On October 31, 2018, the Reporters Committee for Freedom of the Press filed an application to unseal court documents that could shed light on how the U.S. government used various law enforcement tools in connection with the leak investigation and prosecution of Terry Albury. The application seeks, among other things, materials related to any search warrants or court orders that the government might have sought and used to investigate and capture Albury’s communications with a member of the media.
Albury, a former FBI special agent in the Minneapolis field office, is the second person in this administration to be charged and prosecuted under the Espionage Act for sharing classified information with a journalist. On October 18, 2018, he was sentenced to four years of imprisonment, the second longest sentence imposed by a federal court in a media leak case after Reality Winner’s 63 months. Winner was the first person to be sentenced under the Espionage Act since President Trump took office.
Last April, Albury pled guilty to two Espionage Act charges for unlawfully retaining and leaking to the press information concerning FBI’s policies on recruiting informants and surveilling individuals suspected of terrorism threats in the Somali community in Minneapolis.

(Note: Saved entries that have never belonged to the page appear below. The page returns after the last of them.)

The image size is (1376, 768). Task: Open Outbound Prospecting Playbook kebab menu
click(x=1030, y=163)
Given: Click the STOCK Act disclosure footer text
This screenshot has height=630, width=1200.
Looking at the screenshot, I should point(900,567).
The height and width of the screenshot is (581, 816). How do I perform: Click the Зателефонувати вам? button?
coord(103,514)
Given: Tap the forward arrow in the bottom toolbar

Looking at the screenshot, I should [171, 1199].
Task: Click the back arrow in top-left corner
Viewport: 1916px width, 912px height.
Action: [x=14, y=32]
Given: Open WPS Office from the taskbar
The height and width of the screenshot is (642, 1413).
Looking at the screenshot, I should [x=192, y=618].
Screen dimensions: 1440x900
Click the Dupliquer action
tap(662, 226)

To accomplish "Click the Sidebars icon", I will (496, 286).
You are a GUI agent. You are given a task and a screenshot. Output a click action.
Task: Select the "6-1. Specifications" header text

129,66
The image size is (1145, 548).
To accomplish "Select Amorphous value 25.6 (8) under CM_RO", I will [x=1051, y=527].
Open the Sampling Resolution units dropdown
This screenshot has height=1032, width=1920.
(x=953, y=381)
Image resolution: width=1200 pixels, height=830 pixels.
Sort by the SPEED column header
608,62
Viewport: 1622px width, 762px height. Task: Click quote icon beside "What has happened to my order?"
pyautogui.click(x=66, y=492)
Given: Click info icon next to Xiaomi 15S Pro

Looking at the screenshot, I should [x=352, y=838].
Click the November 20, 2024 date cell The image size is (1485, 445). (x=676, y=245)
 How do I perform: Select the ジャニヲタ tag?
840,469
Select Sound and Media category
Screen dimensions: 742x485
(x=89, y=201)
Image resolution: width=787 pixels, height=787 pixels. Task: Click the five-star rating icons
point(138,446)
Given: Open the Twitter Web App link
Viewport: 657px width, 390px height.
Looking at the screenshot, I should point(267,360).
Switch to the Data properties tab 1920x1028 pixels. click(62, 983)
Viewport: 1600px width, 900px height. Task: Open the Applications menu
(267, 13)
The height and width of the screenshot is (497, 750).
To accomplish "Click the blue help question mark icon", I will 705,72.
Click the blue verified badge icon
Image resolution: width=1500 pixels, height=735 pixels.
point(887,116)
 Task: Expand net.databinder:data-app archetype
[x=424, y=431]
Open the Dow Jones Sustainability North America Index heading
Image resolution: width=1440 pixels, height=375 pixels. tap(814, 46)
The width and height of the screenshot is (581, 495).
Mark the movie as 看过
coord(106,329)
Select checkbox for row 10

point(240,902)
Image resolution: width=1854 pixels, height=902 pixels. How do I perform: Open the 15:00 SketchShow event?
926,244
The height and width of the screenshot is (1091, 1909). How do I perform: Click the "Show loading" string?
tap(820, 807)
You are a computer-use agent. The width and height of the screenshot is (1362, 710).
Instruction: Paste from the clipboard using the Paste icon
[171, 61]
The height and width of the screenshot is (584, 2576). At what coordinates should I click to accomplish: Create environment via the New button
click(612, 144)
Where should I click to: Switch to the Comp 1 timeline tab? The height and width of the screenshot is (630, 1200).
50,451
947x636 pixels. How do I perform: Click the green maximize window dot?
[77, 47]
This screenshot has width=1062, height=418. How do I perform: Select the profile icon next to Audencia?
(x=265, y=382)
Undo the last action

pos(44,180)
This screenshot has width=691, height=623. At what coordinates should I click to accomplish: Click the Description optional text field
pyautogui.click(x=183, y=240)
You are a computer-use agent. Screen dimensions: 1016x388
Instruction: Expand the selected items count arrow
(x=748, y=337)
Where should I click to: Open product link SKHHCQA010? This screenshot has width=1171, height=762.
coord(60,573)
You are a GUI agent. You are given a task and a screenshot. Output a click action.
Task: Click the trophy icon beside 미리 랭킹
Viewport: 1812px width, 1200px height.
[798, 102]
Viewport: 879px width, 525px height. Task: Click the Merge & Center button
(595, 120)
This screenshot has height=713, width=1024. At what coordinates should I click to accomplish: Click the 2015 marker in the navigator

Albury’s attorneys argued that Albury, as an African-American of East African descent, and the only black field agent in Minnesota, was driven by “conscientious commitment to long-term national security and addressing the well-documented systematic biases within the FBI.” An amicus brief filed by 17 First Amendment legal scholars supported this argument, urging the court to consider, in sentencing Albury, the nature and circumstances of the disclosure, its public value, and the potential impact of the punishment on First Amendment interests. Judge Wilhelmina Wright found the argument unpersuasive, criticizing Albury’s actions as “a fool’s errands” and “a misguided understanding of honor” that harmed national security.
Since the American Revolution, the American public has relied on the publication of secret information by the press in fighting public corruption and keeping the government and public officials accountable. The history of leak cases reflects this very point: until about a decade ago, it was exceedingly rare for a reporter’s source to be treated like a spy and prosecuted under the Espionage Act. Sentences as severe as Albury’s and Winner’s were virtually unheard of.
In the amicus brief filed prior to Albury’s sentencing, the Reporters Committee made these points. Even among the fourteen cases other than Albury’s that have been brought since 2009, most of them resulted in prison sentences significantly less than what Albury faced under the sentencing guidelines. Indeed, high-ranking officials such as David Petraeus and James Cartwright received sentences of probation and a pardon, respectively.
The amicus brief also urged the district court to consider the fact that the sentencing guidelines do not appropriately capture cases like Albury’s — there was only one case involving disclosure of information to the media at the time of its formulation in 1987.
In recent years, we have seen an increased reliance on the Espionage Act to prosecute and hand down progressively harsh sentences to individuals who disclose secret government information to the media. This is an alarming trend as it will inevitably chill the flow of information in the public interest and threaten this independent and robust check on our democracy.